Андре-Луи ответил, натягивая чулки:
— Насколько мне известно, это владения маркиза де Латур д'Азира.
— Пышное имя. Этот благородный господин суров?
— Этот господин — дьявол, или, пожалуй, вернее было бы сказать, что по сравнению с ним сам дьявол — благородный господин.
— И всё же, — вмешался актёр со злодейской внешностью, игравший Скарамуша, — вы признаёте, что сами, не колеблясь, нарушаете границу его владений.
— Да, но, видите ли, я — законник, а законники, как известно, не способны соблюдать закон, точно так же как актёры не способны актёрствовать. Кроме того, сударь, на нас оказывает воздействие природа, и природа одерживает верх над уважением к закону, как и над всем прочим. Когда я добрался сюда вчера ночью, природа одержала верх надо мной. Итак, я спал здесь, позабыв об уважении к весьма высокопоставленному и могущественному маркизу де Латур д'Азиру. Однако заметьте, господин Скарамуш[43], что, в отличие от вас и ваших товарищей, я нарушаю границу не столь демонстративно.

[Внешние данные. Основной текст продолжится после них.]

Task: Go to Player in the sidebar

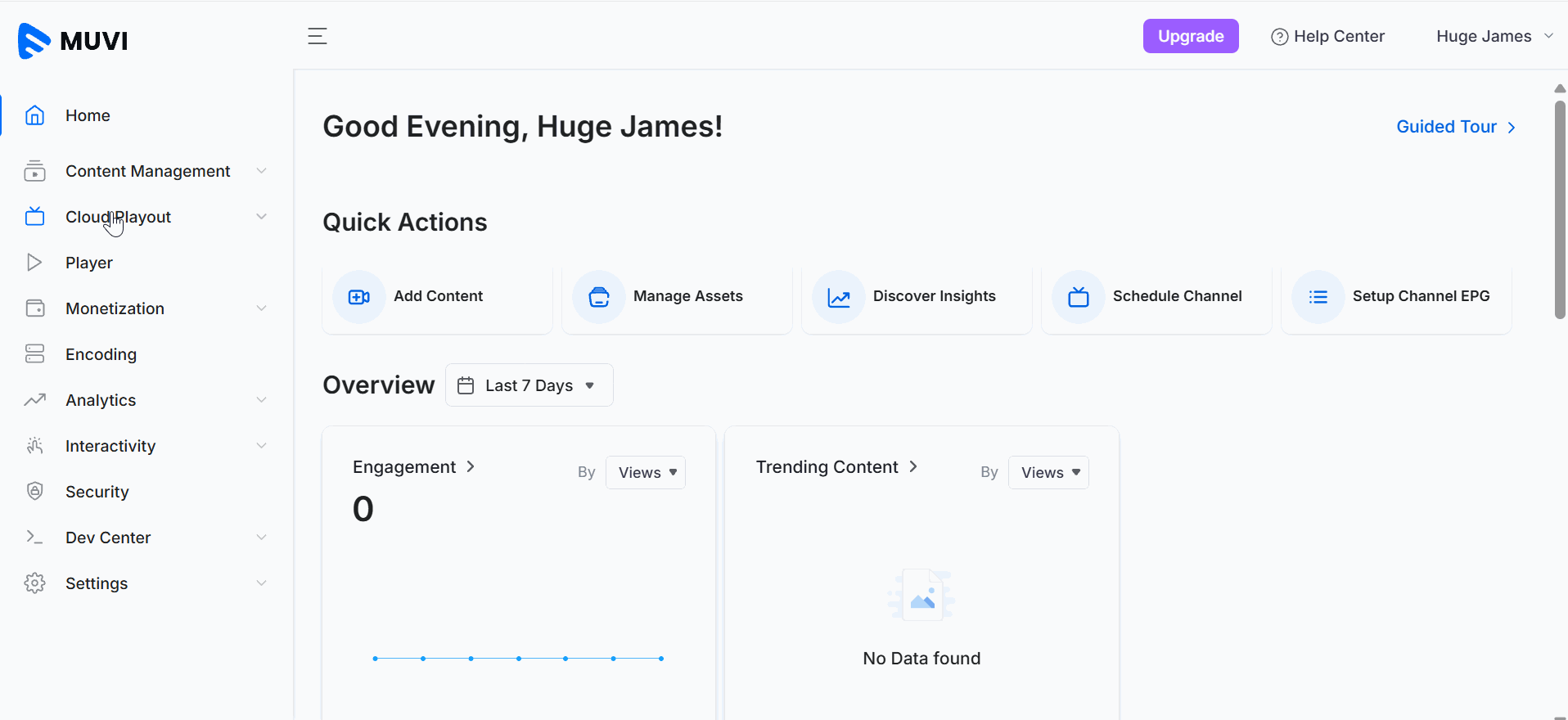Action: point(88,263)
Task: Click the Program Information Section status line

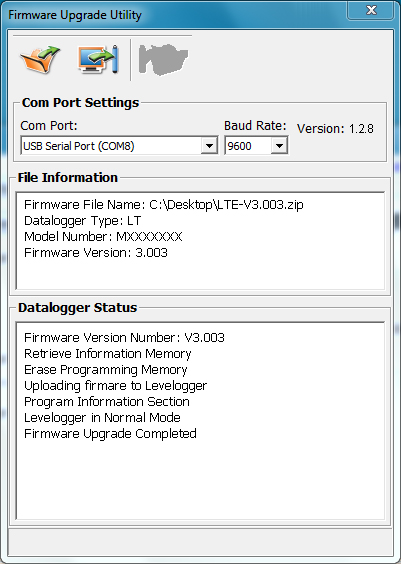Action: [x=106, y=401]
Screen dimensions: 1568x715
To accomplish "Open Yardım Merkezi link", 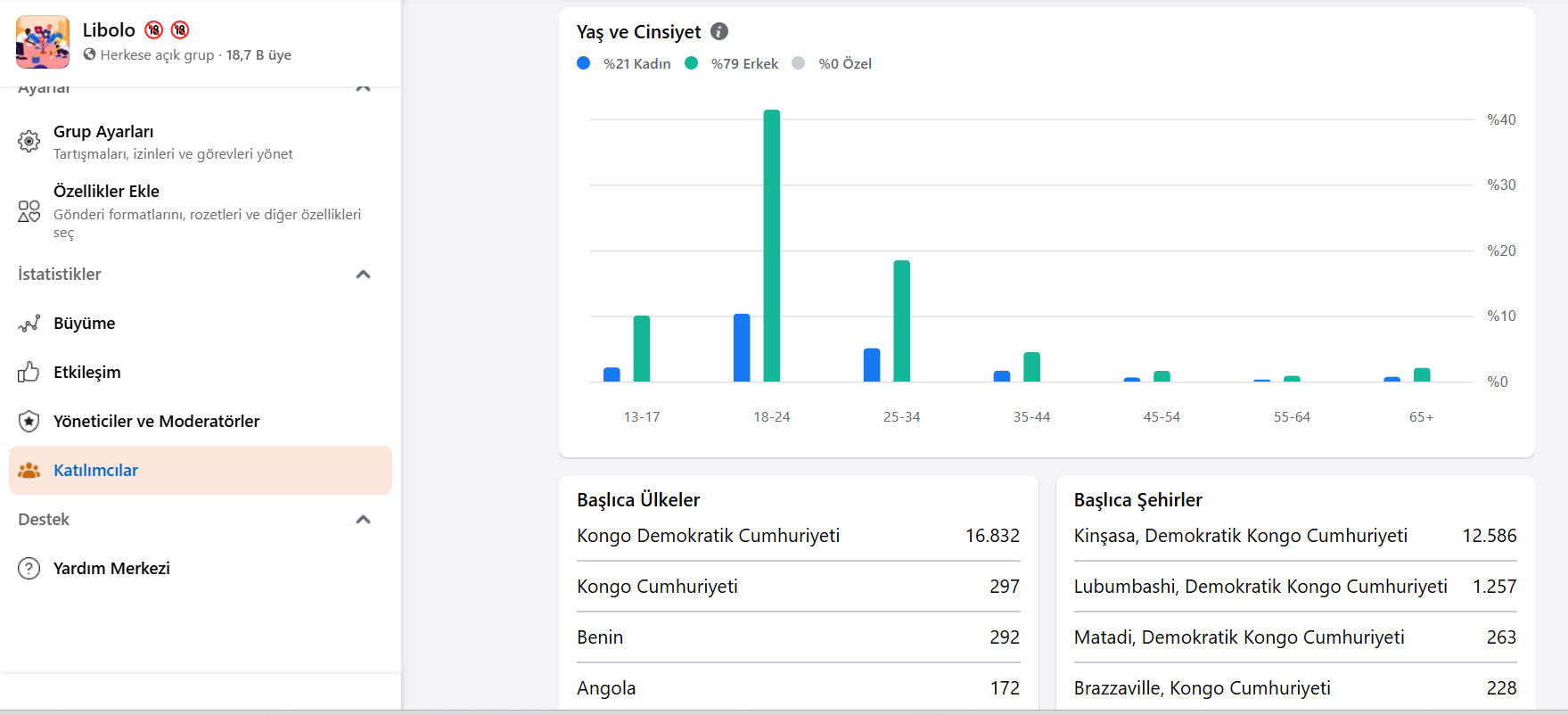I will (x=111, y=568).
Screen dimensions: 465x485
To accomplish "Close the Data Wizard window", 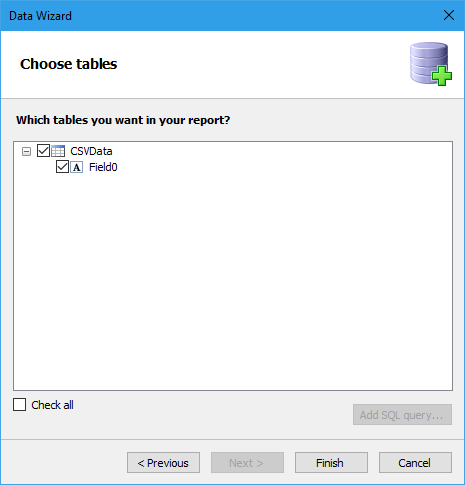I will point(449,15).
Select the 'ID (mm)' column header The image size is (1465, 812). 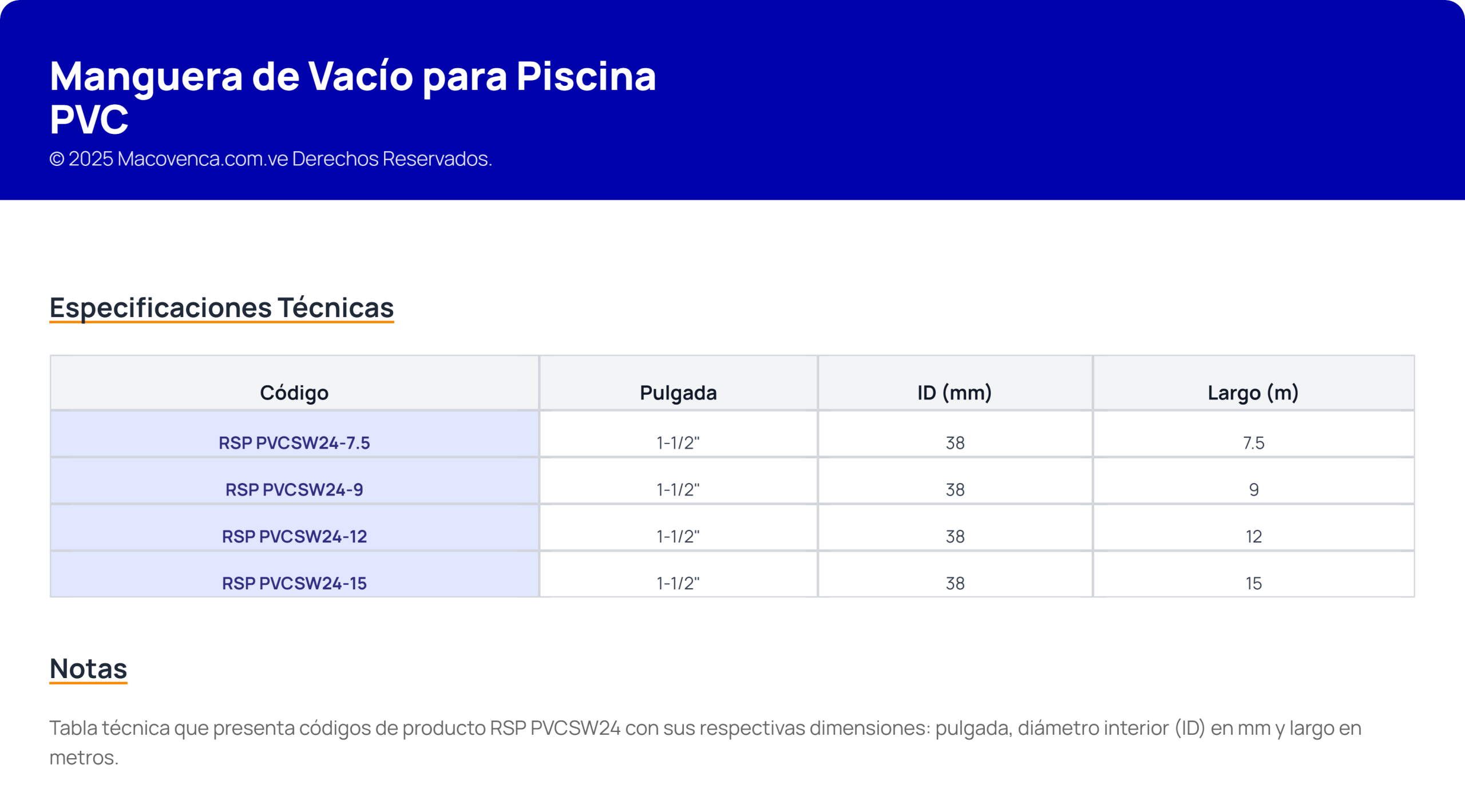tap(955, 393)
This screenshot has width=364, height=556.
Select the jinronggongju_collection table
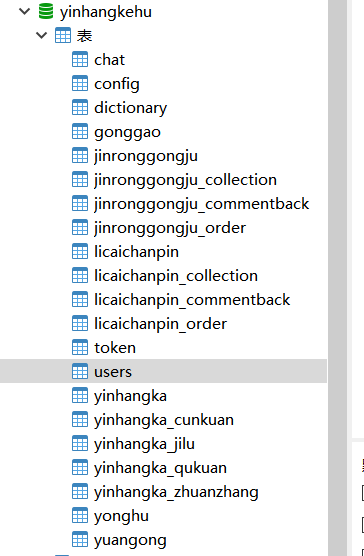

Надев сапоги, Андре-Луи легко спрыгнул вниз и стоял в рубашке, перекинув через руку редингот, который собирался надеть. Маленькие хитрые глазки «благородного отца»[44] внимательно изучали его. Незнакомец одет скромно, но на нём костюм хорошего покроя, а рубашка из тонкого батиста. Да и речь его подтверждает, что он человек образованный. Отметив про себя всё это, господин Панталоне решил быть любезным.
— Я весьма признателен вам за предостережение, сударь, — начал он.
— Так воспользуйтесь им, друг мой. Люди господина д'Азира имеют приказ стрелять в нарушителей границы. Берите с меня пример и удирайте.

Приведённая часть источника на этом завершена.